説明が下手とか、難し過ぎるとか、そういうことはないです。読み進めていきながらワンステップずつの説明でわからないということはありませんでした。ところが読み進めていっても一向に「わかった」という実感が得られませんでした。
目次を引用します。
序章 量子力学とは
第1章 テクノロジーの進歩と量子化の必要性
第2章 振り子の量子か
第3章 光の量子化
第4章 レーザー光と量子ゆらぎ
第5章 量子エンタングルメント
第6章 量子光学を用いてEPRペアを生成するための準備
第7章 量子光学を用いてEPRペアを生成する
第8章 量子光学を用いた量子エンタングルメント検証実験
第9章 単一光子状態の生成
第10章 量子テレポーテーション
第11章 多量子間エンタングルメントと量子エラーコレクション実験
古澤明『量子もつれとは何か』もくじより
なぜわからないのだろう。
量子力学は根本にある「量子の位置と運動量は同時には定まらない」という不確定性原理が具体的なイメージに繋がらないからではないかと思うのです。
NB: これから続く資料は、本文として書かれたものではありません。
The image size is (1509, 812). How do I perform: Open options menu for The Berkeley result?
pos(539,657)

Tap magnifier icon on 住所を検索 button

数式も他の物理学で正しいとされていることと矛盾せず、実験をしてみても実証される。ただし、使われる数式が行列や微分方程式であったりするので式を見ても感覚的な理解に繋がらないし、数字を実際に入れて計算してみるのも困難。ゆえに数学部分は完全にすっとばされます。すっとばされるのに
|0〉A|0〉B+|1〉A|1〉B
なんて形で示されても|0A〉がどんな意味を持たされているのかが実感にならない。|0A〉は量子状態で演算の中身はテンソル演算でしょうし、この表記に引っかからずに消化するのはキビシイ気が。「これはエンタングル」「これは厳密にはエンタングルしていない」と示されても理解とはほど遠く、丸呑みするしかありません。これで「わかった!」が得られる人は理系の学者になった方がいい気がします。
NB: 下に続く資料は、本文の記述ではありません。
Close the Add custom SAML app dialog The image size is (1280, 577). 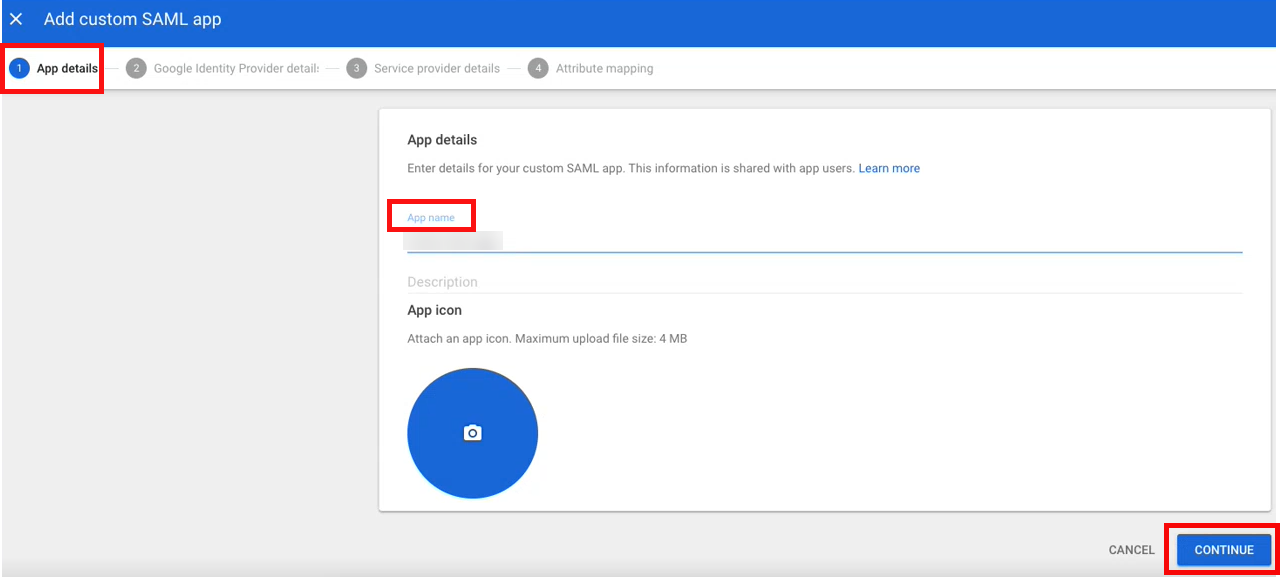click(16, 19)
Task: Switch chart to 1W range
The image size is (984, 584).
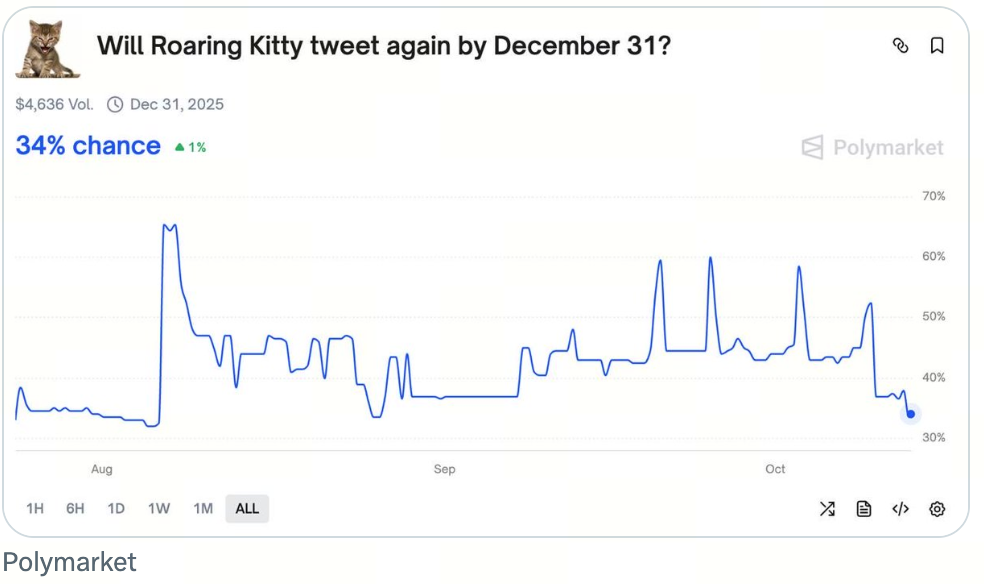Action: tap(159, 509)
量子もつれの具体的なイメージはうまく掴めないまま、それでも存在確率の雲がどんな条件でどんな風に展開するのかは読んでいけば掴めますし、紹介される実験の説明もとても具体的でよくわかります。量子テレポーテーションが光におけるラジオの通信に相当するものであるという説明はわかったし、量子コンピュータに必要な量子におけるエラー訂正の仕組もわかりました。でも、やっぱり、不確定性原理がどんな場合にどのように働くのかは、ニュートン力学のような具体的なイメージとなってくれないのです。電波通信には電磁気の「波」というイメージがありましたが、量子もつれの状態にある量子の間に働いているのはいったい何なのでしょう? それは電磁波のように光速で伝わるものですか? 媒質は何ですか? 「場」のように距離の二乗に反比例しないのですか? こういう古典的なイメージと繋がらないのはなぜですか?
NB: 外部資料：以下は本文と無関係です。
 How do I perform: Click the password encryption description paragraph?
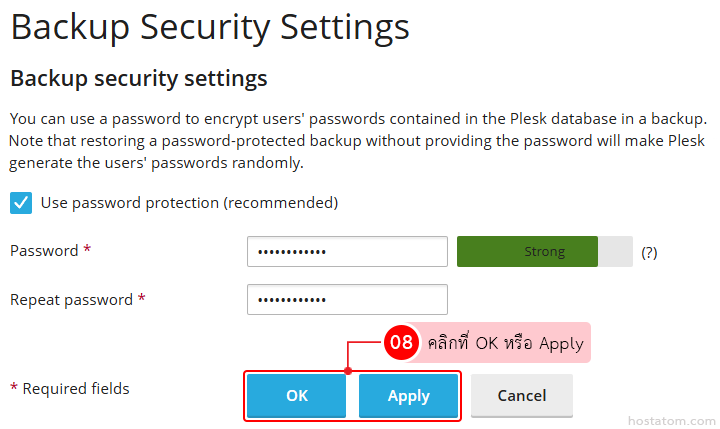[x=358, y=140]
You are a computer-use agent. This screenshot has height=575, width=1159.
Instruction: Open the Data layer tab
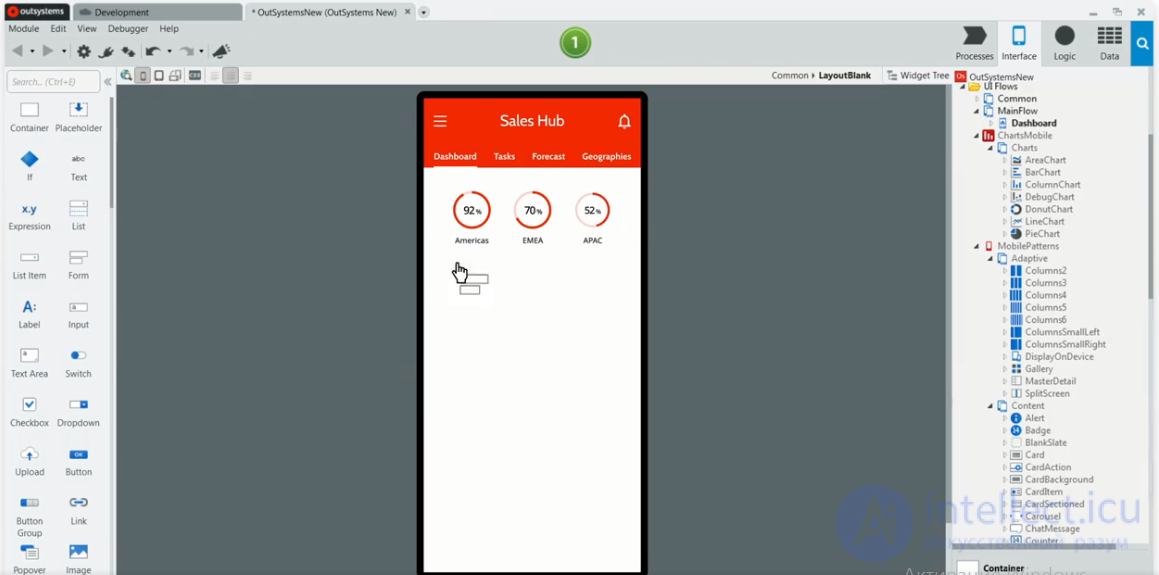point(1109,44)
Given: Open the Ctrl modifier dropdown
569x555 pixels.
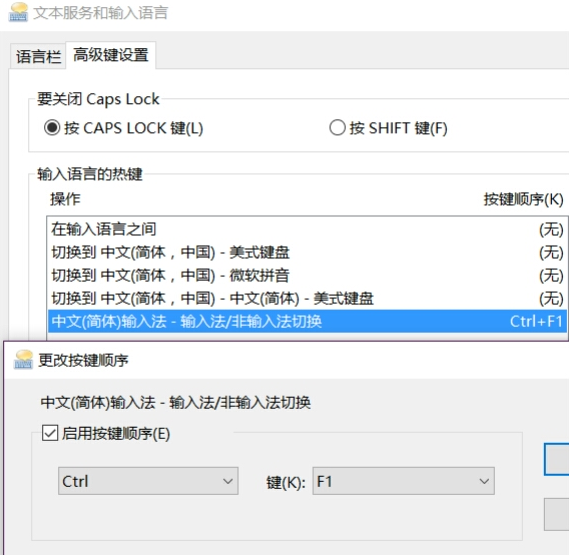Looking at the screenshot, I should pyautogui.click(x=148, y=481).
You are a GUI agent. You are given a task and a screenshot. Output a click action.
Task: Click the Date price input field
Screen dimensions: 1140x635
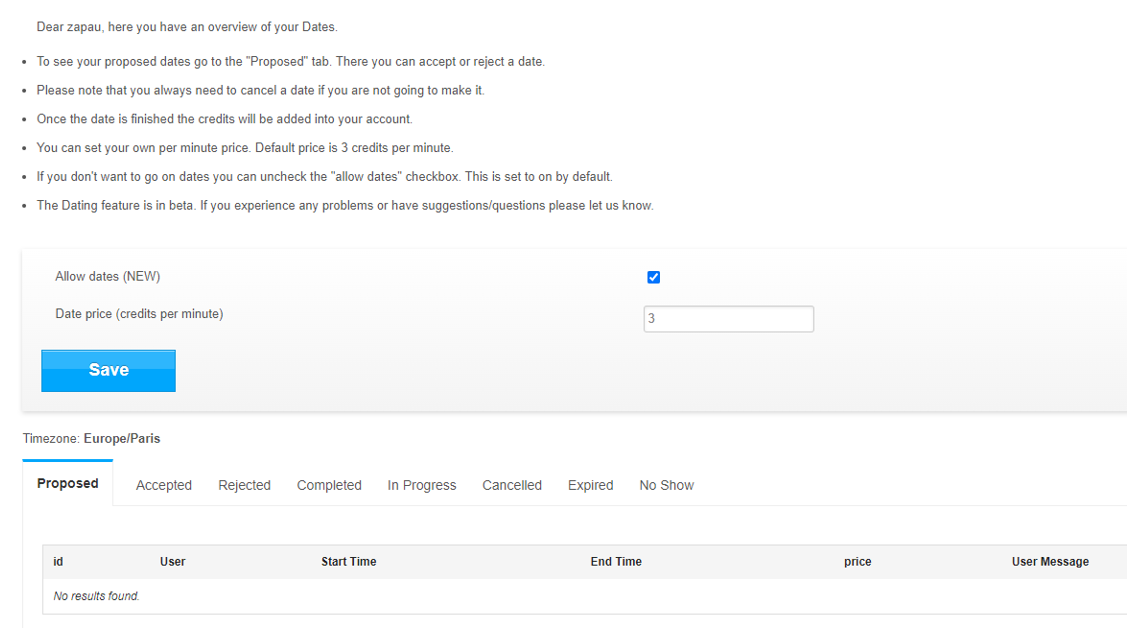click(728, 319)
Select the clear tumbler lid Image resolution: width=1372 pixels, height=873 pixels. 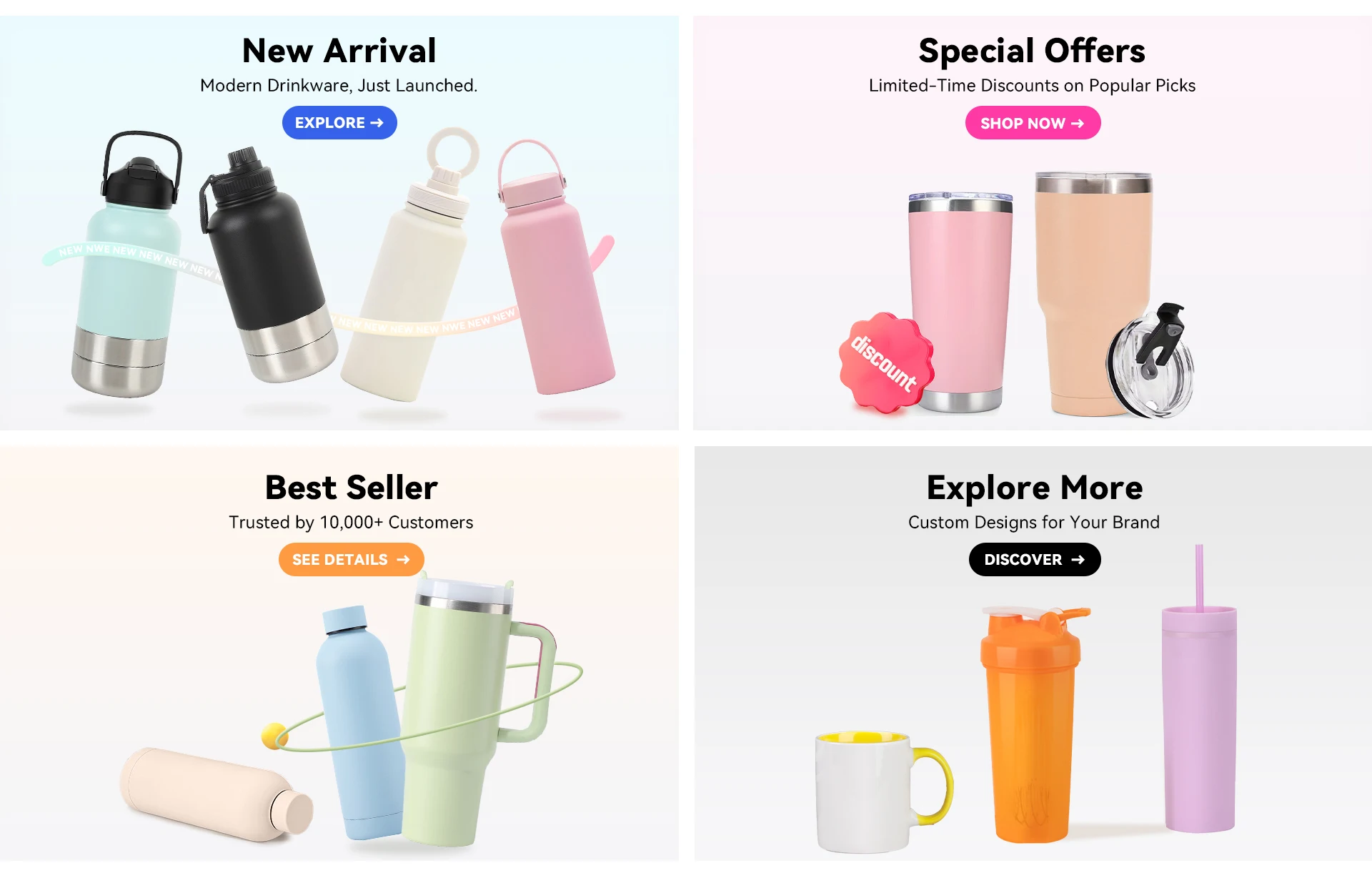coord(1150,361)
結論としては「数式や演習抜きで理解しようなんて無理」となってしまうのでしょうが……。
わかった!が得られないのは筆者の責任ではないと思いつつも、一点だけ。
「別の著作を参照」をあちこちに散らすのはズルいです。「はじめに」において前著で門前払いをしてしまった、という反省が挙げられていましたが、第10章近辺で頻出する別著参照のポインタも同じ種類の門前払いではないでしょうか。
著者の行っている研究の紹介にページを割くくらいなら、説明方法を見直した量子テレポーテーションの再説明に取り組んで欲しかったです。